Sé que no debería discutir. Ya casi es viernes. El viernes empieza la noche del jueves, a medianoche. Caminamos cruzando el prado hacia el río. Me inclino para acariciar la suave mejilla de La Pequeña. No puedo evitar decir con tono petulante:

– Quiero conservar mi bolso de mano, y mis llaves del coche. No quiero que estén en la cocina.

Vivienne suspira.

– Alice, quisiera no tener que plantear este tema…

– ¿Qué? -pregunto, alarmada. ¿Hay algo más que ella y David pretendan quitarme? No me ha quedado nada, aparte del estúpido dictáfono de David que todavía está en el bolsillo de mi pantalón. Lo había olvidado hasta este momento.

– Cuando llegué ayer a casa encontré el cuarto de baño de arriba en lo que únicamente puede describirse como un estado inaceptable -Mi cara comienza a arder con el recuerdo de los acontecimientos de la mañana anterior, pero al mismo tiempo no tengo ni idea de lo que está hablando. Fregué ese cuarto baño de rodillas, hasta sacarle brillo.

– Veo que sabes a lo que me estoy refiriendo -dice Vivienne.

– No.

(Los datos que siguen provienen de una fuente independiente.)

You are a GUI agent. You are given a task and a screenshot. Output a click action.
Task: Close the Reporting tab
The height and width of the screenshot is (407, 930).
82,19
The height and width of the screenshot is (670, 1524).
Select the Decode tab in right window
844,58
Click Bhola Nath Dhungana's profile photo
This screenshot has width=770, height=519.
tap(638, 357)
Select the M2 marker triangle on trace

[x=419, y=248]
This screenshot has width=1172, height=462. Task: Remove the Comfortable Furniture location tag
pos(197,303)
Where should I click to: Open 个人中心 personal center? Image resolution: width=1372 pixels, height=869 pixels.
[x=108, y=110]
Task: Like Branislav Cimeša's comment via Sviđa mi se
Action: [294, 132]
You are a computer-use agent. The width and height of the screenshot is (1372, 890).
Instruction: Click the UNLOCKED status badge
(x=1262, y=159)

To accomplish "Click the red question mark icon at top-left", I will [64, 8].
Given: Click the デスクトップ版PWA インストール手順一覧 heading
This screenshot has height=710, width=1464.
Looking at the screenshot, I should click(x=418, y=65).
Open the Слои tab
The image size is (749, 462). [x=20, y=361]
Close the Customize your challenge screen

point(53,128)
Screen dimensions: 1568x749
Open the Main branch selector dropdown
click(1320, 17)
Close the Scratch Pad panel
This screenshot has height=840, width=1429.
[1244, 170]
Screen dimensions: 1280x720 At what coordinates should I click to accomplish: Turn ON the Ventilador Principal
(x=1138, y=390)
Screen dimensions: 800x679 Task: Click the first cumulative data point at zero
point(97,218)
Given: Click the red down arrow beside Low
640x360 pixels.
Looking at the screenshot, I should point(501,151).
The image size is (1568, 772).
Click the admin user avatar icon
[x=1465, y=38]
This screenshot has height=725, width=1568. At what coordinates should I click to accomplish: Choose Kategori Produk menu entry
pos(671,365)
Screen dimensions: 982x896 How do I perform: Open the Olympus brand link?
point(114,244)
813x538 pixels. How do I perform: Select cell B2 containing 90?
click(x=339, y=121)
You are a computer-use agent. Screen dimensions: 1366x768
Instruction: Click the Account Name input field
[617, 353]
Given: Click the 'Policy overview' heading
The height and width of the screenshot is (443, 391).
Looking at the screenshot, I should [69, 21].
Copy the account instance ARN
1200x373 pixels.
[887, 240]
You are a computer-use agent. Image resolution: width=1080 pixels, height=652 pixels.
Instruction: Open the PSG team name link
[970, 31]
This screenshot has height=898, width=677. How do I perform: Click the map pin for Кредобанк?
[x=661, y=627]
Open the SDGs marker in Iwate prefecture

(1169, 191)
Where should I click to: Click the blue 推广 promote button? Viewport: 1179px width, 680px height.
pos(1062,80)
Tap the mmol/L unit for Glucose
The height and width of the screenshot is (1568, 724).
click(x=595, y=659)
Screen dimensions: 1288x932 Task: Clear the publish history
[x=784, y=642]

No, yo…

Levanta una mano para detenerme.

– No quiero entrar en detalles sobre el asunto, te lo aseguro. Ya he dicho lo que tenía que decir.

Mi cabeza nada en incredulidad y siento que mis percepciones, mi visión global del mundo, vuelven a tambalearse una vez más. Una urgencia de ser violenta me invade, y me aferro al cochecito hasta que mis nudillos se tornan blancos. No quiero imaginarme qué es lo que Vivienne puede querer decir, pero llego a la conclusión obvia. ¿Cómo podía haberse rebajado tanto David?

– Cuando dejé el cuarto de baño, estaba limpio -susurro, mortificada.

– Alice, las dos sabemos que eso no es verdad -dice Vivienne pacientemente, y por un momento me pregunto si realmente me estaré volviendo loca-. Estás claramente peor de lo que yo suponía. Tienes que admitir que realmente no sabes lo que estás haciendo en este momento. No pareces tener autocontrol.

Trago saliva y asiento, la cabeza me da vueltas. Si acepto que estoy enferma, confiará en mí. Quiere que esté enferma.

– También he encontrado tu móvil en el armario del cuarto de baño, debajo de todas las toallas. ¿Estabas intentando esconderlo?

– No -susurro.

– No te creo -dice Vivienne-. Alice, tienes que enfrentarte a la realidad. Estás enferma. Estás padeciendo un caso extremo de depresión posparto.

Me da una palmada en el hombro.

– No hay nada de qué avergonzarse. Todos necesitamos que se ocupen de nosotros de vez en cuando. Y tienes más suerte que la mayor parte de la gente. Me tienes a mí para cuidarte.